The Mirasol Saxophone Quartet, featuring West Texas A&M University assistant professor James Barger, will perform at 8 p.m. Saturday in the Fibonacci Space, 3306 S.W. Sixth Ave. TIckets are $35 for adults and $10 for students.
The quartet formed at Texas Tech University in 2013 and quickly made its mark nationally, winning a gold medal at the Fischoff National Chamber Music Competition in 2015.
"They have had enormous success in a short period of time," said David Palmer, CMA's artistic director. "They have had great success in concerts around the country, and I'm really delighted to have them on our series."
Palmer said the quartet chose works "that show the full range of their instruments": Marc Mellits' Ex Machina, Carter Pann's The Mechanics, Joel Love's In Memoriam, Claude Debussy's String Quartet in G Minor, Op. 10, Russell Peck's Drastic Measures, Johannes Sebastian Bach's Chaconne from Partita No. 2 in D minor and Marcelo Zarvos' Memory from Nepomuk’s Dances.
Some of the works are quite contemporary, Barger said.
"We helped commission (Ex Machina) with six other saxophone quartets," he said, "(and)The Mechanics ... was a runner-up for the Pulitzer Prize in 2016.
"We'll show a little of some of the more commercial/jazz/pop side of the saxophone, as well," Barger continued. "There's nohting that's straight-up jazz, but it definitely has some jazz influence."
Others, like the Bach and the Debussy, show the instrument's ability to work in a more classical setting, even in works not originally written for the saxophone.
The program "does a good job of showing the diversity of the instrument itself and how it can bring a new angle to the music of Bach and Debussy," Barger said.
Quartet members "are all on the same page musically," Barger said.
"We all have similar goals career-wise, similar ambitions for where we want the quartet to be, and that's not always the case," Barger said. "In a chamber ensemble, you have to come to consensus ... and it seems with this group ... that we're all on the same page musically even to the point we often don't have to discuss it in rehearsal."

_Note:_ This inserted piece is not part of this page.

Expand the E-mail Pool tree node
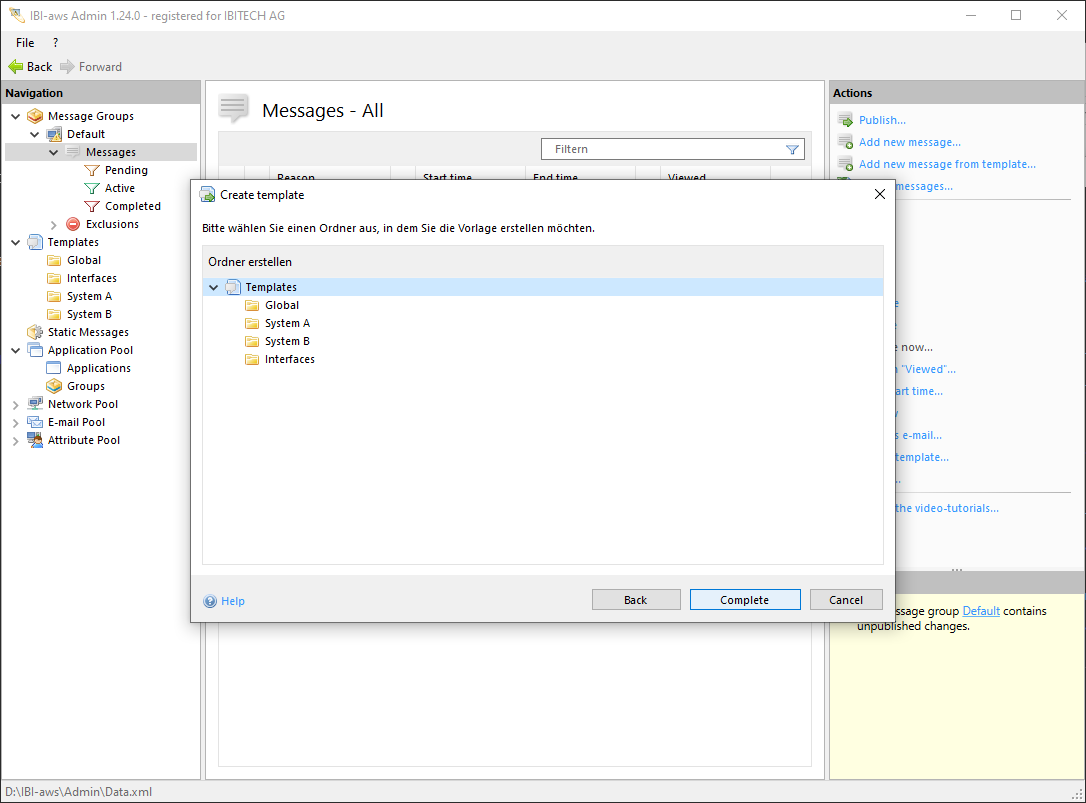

That helps now that the quartet is growing apart geographically. Baritone player Ben Donnell and alto player Andrew Reinhart both still attend Texas Tech, while Barger, the soprano player, is entering his second year at WT and tenor player Ben Still teachs in North Carolina.
"This is our first year where we're not all students ... so we're having to think of the group as more of a business venture than a student ensemble," Barger said.